- The U.S. economy expanded at a 6.5% annualized pace in the second quarter, below the median consensus estimate for 8.4%.
- Consumers were the key driver of domestic demand strength. Spending rallied 11.8%, following a 11.4% pace in Q1. Consumer spending was strong across categories, led by a 12.6% jump in nondurable goods, but durables (+9.9%) and services (+12.0%) were also healthy.
- Government spending, by contrast, pulled back in the second quarter, falling 1.5%. The outturn was heavily influenced by a decrease in federal government activity (-5.0%) while the state and local level flipped to expansion (+0.8%) after contracting in the first quarter.
- Nonresidential investment was up (+8.0%). Investment in structures fell further (-6.9%) while spending on equipment continued to come in at a double-digit pace, decelerating only marginally to +13.0% (following a 14.1% increase in Q1). Intellectual property products rose 10.7%, a healthy follow through from a 15.6% gain in Q1.
- Residential investment pulled back in the second quarter falling 9.8% and subtracting 0.5 percentage points (ppts) from growth.
- The drawdown in private inventories shaved 1.1 ppts from growth in the quarter.

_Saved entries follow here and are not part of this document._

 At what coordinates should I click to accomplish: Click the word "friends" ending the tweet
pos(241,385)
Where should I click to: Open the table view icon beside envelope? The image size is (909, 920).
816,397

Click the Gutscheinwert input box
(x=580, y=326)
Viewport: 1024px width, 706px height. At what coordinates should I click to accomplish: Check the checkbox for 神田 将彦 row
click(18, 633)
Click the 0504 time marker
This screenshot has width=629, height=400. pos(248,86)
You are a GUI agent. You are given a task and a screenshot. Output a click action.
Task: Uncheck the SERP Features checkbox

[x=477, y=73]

- Exports rose less than expected (6.0%) while imports were a bit stronger than anticipated, up 7.8% in Q2, so net exports still subtracted from growth (-0.4%-pts) compounding the drag from Q1.
- Finally, largely as expected, price pressures accelerated in the second quarter, with the core PCE deflator up 6.1% on an annualized quarter-over-quarter basis.
- Relative to the breakneck speed of the expansion, benchmark revisions were relatively minor. The level of GDP was revised down 0.2% in the first quarter compared to the previous release.
Key Implications
- The American economy expanded at a brisk pace in the second quarter, though somewhat below lofty expectations. Growth was powered by the consumer while federal government expenditures, residential real estate investment and a drawdown in inventories acted as headwinds. Total economic activity is now slightly above (+0.8%) its pre-pandemic level as economic reopening and a receding virus has helped bring back a semblance of normalcy.
- The picture here is of an economy where healthy domestic demand is setting the tone for the expansion. However, as noted yesterday by the FOMC, the course of the recovery will be guided by the virus. Vaccination rates have plateaued in the U.S., and, with COVID-19 cases rising again in many states, political resolve against implementing another round of restrictions will be challenged.
- Surging demand coupled with supply chain issues have helped propel core PCE inflation (6.1% q/q annualized, 3.4% year-on-year), well ahead of the Fed’s two percent target. Policymakers have reiterated that they will be looking through this temporary bout of price increases, but any indication of permanence (like an upward shift in inflation expectations) could test their commitment.